MATERIAL PROVIDED Block Start
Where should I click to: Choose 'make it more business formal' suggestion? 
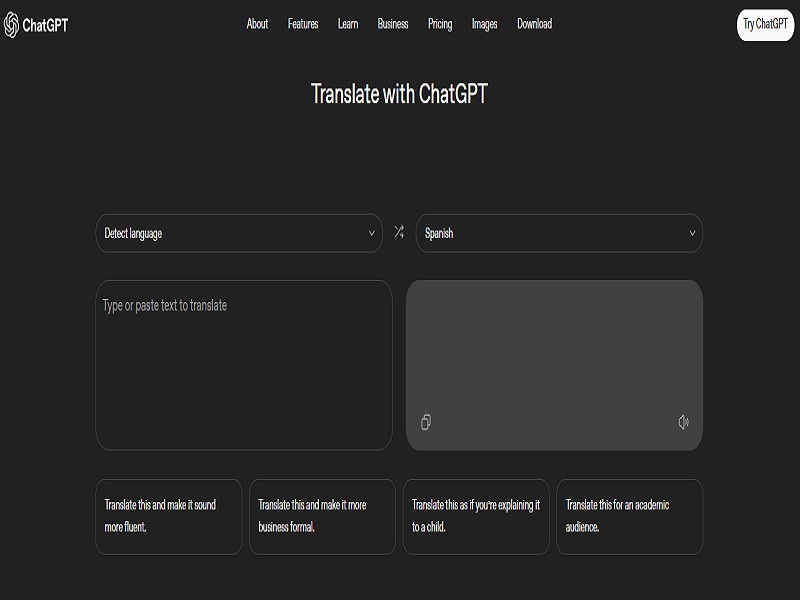(324, 516)
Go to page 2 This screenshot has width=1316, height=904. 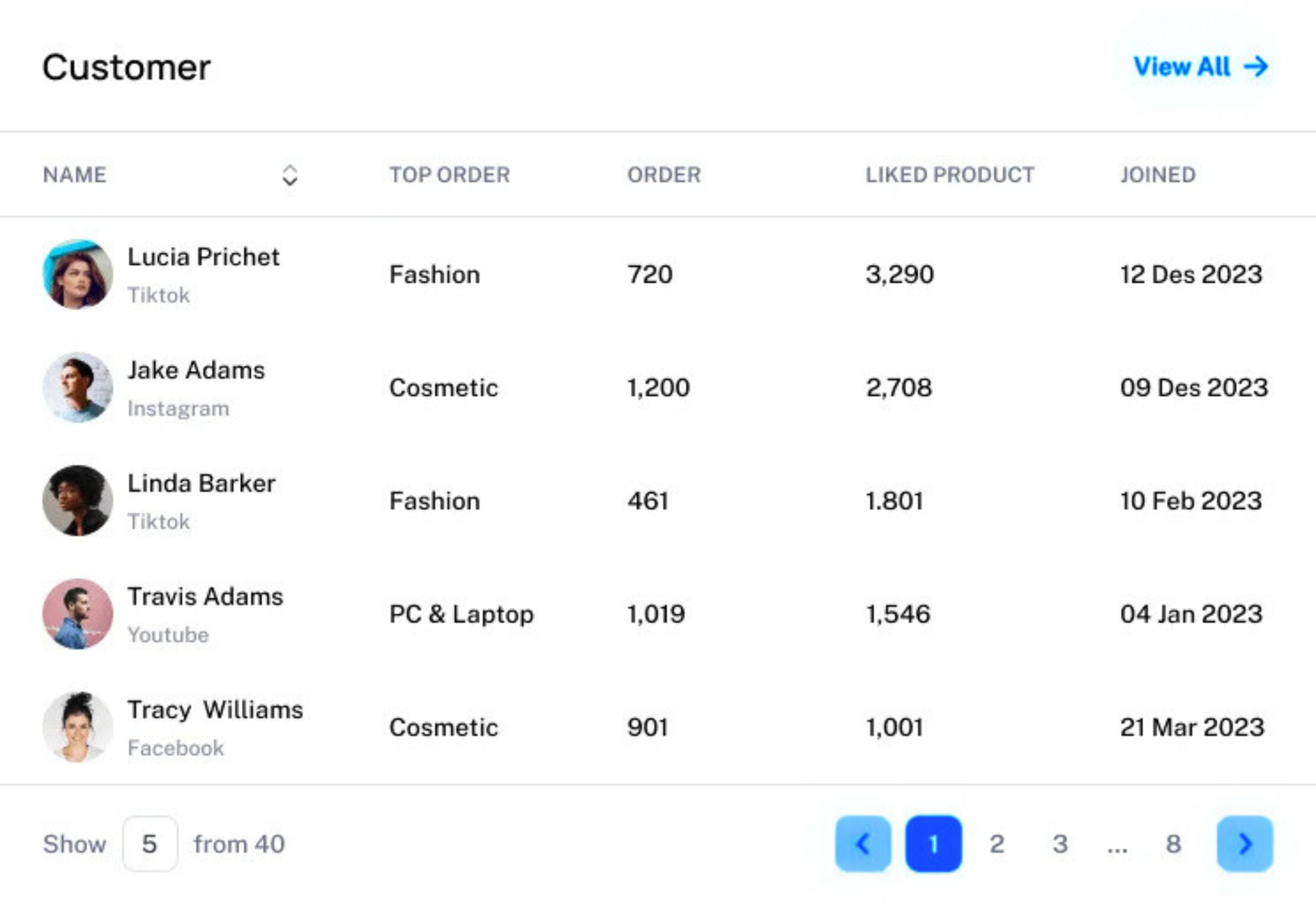pyautogui.click(x=997, y=843)
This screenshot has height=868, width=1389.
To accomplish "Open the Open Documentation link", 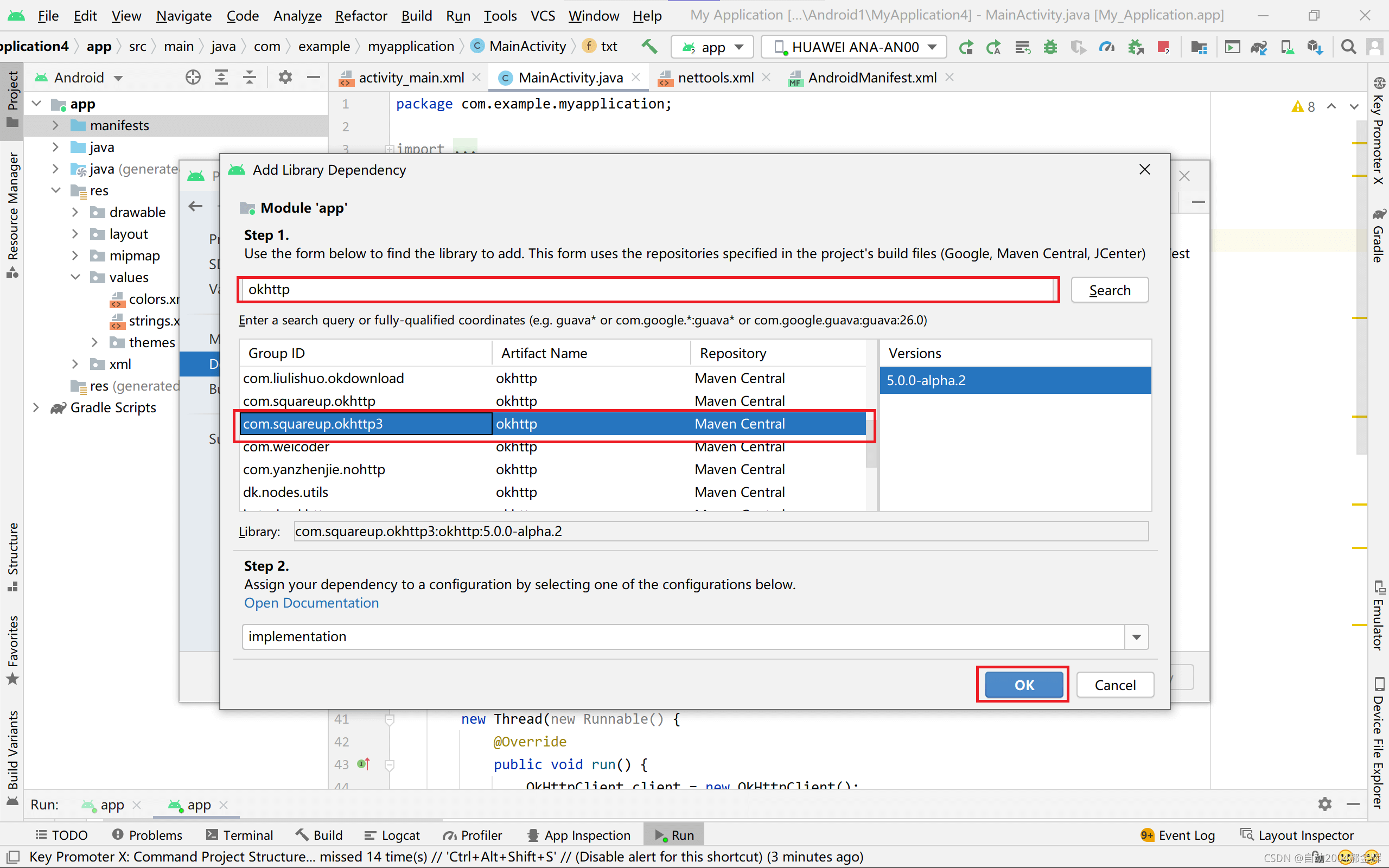I will coord(311,602).
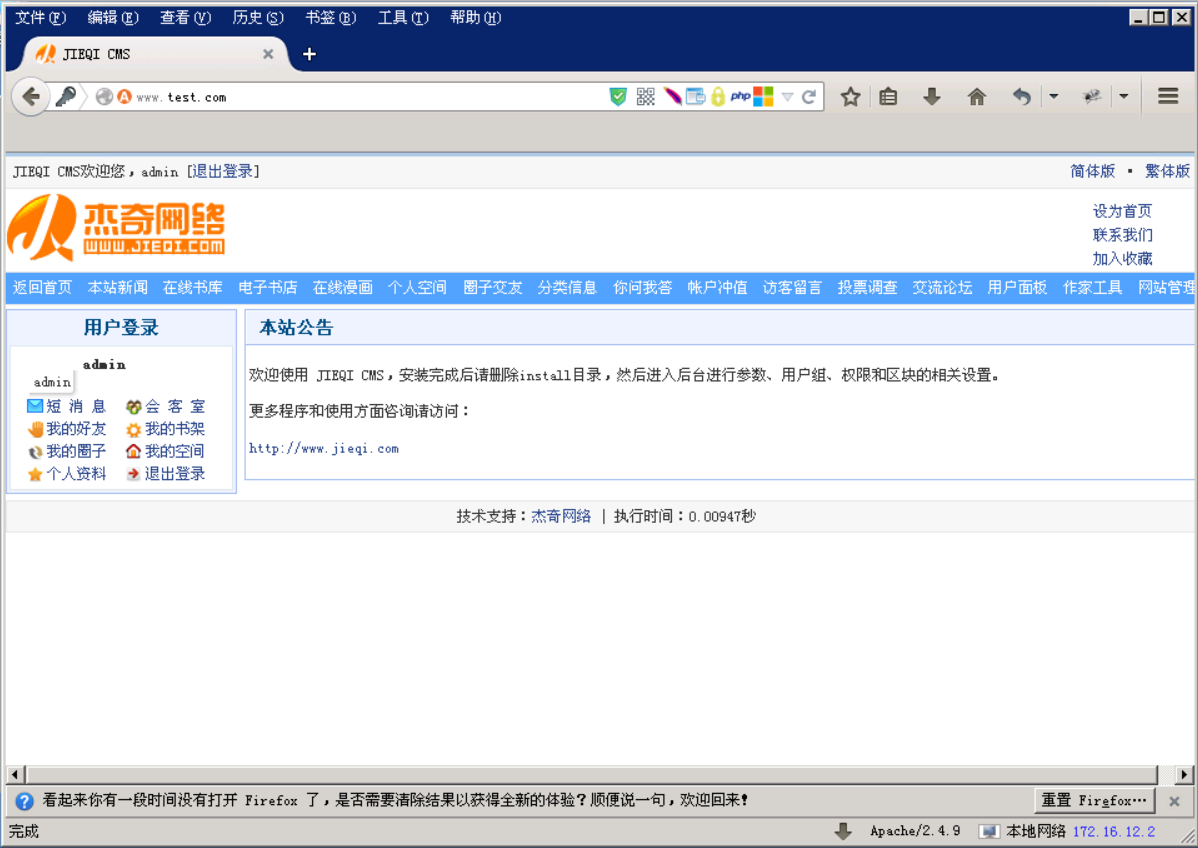The width and height of the screenshot is (1198, 848).
Task: Bookmark this page with the star icon
Action: click(849, 96)
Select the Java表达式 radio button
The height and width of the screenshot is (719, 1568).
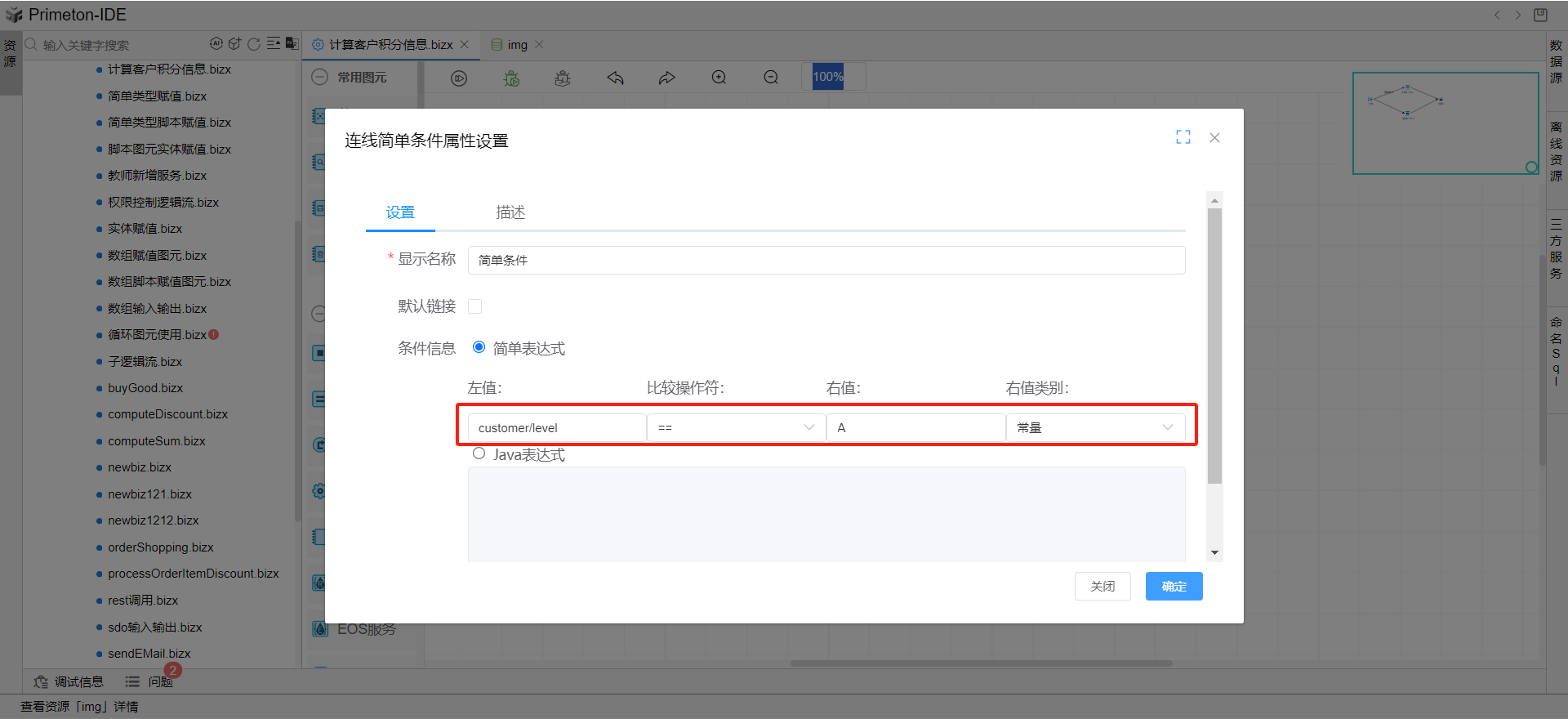coord(479,453)
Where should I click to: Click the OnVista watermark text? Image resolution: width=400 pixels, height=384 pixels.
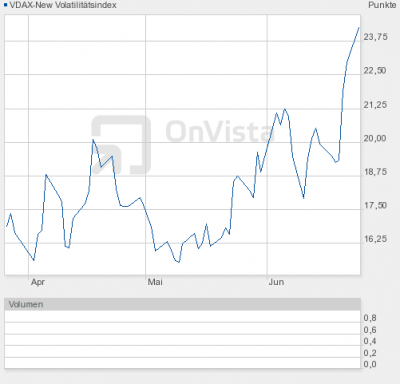tap(220, 131)
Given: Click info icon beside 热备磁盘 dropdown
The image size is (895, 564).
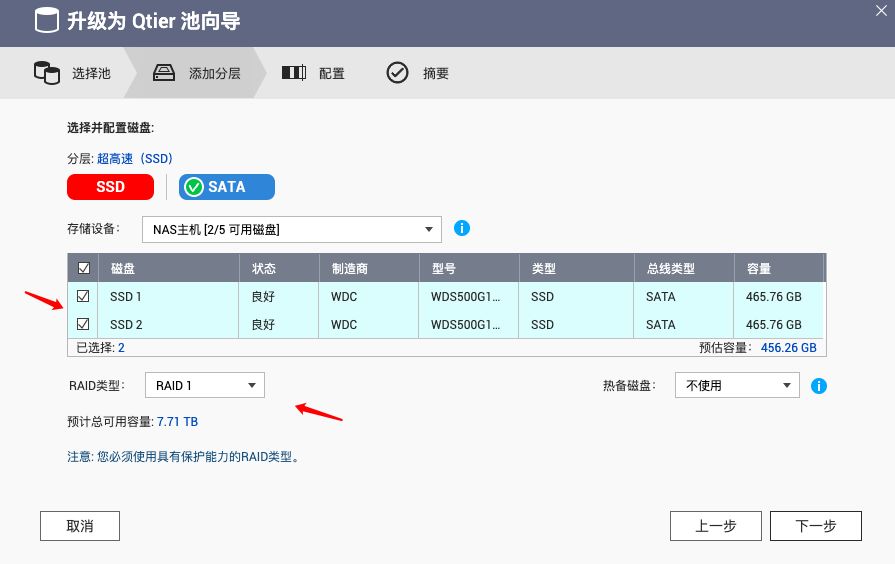Looking at the screenshot, I should click(819, 385).
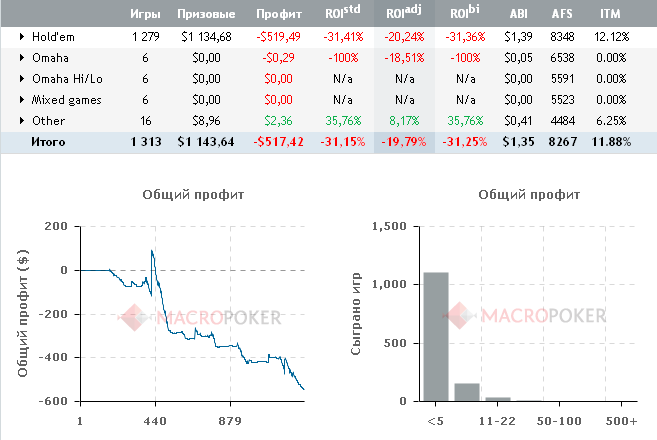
MATERIAL PROVIDED Block End
▶ **WHAT YOU HAVE TO DO**
With the pictures left out, output exactly the lines from the one with "Given: Click info icon beside 热备磁盘 dropdown" through the end of the listing above, both ends included.

▶ **OUTPUT BELOW**
Given: Click info icon beside 热备磁盘 dropdown
The image size is (895, 564).
Looking at the screenshot, I should click(819, 385).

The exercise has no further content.